Dataset rows

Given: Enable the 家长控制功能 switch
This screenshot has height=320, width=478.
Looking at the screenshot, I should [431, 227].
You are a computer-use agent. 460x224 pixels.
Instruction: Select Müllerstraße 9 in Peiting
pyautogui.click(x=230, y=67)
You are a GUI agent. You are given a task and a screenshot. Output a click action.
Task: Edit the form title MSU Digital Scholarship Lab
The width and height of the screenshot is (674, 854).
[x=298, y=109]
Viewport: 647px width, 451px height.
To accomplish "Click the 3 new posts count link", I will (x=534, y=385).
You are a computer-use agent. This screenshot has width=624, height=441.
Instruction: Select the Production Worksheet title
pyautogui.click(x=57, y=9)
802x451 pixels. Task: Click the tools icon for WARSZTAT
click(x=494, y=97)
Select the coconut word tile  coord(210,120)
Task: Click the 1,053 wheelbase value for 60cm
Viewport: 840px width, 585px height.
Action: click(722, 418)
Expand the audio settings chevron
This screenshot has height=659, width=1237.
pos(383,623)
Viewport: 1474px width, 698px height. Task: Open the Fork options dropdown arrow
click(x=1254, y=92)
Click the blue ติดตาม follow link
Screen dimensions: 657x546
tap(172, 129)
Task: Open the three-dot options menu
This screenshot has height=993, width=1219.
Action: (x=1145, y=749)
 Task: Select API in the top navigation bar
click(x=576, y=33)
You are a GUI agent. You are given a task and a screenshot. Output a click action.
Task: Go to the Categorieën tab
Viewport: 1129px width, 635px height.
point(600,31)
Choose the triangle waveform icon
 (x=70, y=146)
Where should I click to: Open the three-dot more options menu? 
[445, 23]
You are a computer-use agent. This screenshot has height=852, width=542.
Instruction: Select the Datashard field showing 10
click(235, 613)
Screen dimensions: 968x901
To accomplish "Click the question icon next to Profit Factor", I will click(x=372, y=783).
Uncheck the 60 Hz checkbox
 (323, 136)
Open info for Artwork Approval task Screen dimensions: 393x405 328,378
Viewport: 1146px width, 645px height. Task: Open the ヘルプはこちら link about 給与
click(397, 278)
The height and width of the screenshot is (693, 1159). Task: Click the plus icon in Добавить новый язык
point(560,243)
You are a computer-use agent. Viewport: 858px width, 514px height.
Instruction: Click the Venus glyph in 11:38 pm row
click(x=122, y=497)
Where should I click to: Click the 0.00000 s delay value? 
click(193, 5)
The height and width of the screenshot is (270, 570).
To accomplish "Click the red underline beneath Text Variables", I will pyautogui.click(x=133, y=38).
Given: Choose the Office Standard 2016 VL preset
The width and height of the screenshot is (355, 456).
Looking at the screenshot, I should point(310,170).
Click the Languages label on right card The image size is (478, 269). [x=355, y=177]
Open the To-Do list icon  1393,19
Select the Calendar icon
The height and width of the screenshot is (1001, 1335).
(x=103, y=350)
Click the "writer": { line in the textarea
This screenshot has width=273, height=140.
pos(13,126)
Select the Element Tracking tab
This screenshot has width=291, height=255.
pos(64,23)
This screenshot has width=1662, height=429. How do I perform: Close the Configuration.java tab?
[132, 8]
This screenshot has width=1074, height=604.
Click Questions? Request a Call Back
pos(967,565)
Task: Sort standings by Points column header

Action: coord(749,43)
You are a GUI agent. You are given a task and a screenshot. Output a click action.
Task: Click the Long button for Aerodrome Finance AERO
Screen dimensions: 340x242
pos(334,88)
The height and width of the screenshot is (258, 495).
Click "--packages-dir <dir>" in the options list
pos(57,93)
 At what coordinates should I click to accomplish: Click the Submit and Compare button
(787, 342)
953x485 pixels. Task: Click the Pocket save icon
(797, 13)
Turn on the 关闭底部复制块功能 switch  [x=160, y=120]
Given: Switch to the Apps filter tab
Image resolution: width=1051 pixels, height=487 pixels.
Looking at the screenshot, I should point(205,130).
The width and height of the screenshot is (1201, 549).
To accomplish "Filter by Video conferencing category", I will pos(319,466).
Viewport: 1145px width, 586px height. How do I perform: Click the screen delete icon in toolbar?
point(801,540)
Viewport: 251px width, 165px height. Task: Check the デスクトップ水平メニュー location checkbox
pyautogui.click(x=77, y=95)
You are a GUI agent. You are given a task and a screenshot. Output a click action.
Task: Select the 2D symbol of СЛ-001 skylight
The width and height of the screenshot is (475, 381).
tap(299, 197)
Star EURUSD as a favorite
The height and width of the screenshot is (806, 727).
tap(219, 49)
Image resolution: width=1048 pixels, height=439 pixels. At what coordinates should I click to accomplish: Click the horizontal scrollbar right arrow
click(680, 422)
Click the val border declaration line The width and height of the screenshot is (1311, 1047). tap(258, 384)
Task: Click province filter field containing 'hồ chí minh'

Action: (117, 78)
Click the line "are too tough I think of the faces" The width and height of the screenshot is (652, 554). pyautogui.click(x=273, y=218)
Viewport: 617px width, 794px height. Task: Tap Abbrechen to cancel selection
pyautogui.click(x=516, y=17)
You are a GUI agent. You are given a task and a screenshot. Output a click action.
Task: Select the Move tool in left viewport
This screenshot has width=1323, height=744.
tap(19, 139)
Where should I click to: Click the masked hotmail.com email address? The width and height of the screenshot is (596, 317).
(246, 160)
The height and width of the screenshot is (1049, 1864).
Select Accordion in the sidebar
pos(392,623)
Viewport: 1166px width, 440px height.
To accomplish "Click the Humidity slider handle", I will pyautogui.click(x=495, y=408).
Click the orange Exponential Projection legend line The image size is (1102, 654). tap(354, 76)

| Short exercise |
Reproduce everything in the records from the very first line down to the line containing "pyautogui.click(x=230, y=67)", including both of those lines, exactly as they appear.

| Answer to this exercise |
Given: Enable the 家长控制功能 switch
This screenshot has height=320, width=478.
Looking at the screenshot, I should [431, 227].
You are a computer-use agent. 460x224 pixels.
Instruction: Select Müllerstraße 9 in Peiting
pyautogui.click(x=230, y=67)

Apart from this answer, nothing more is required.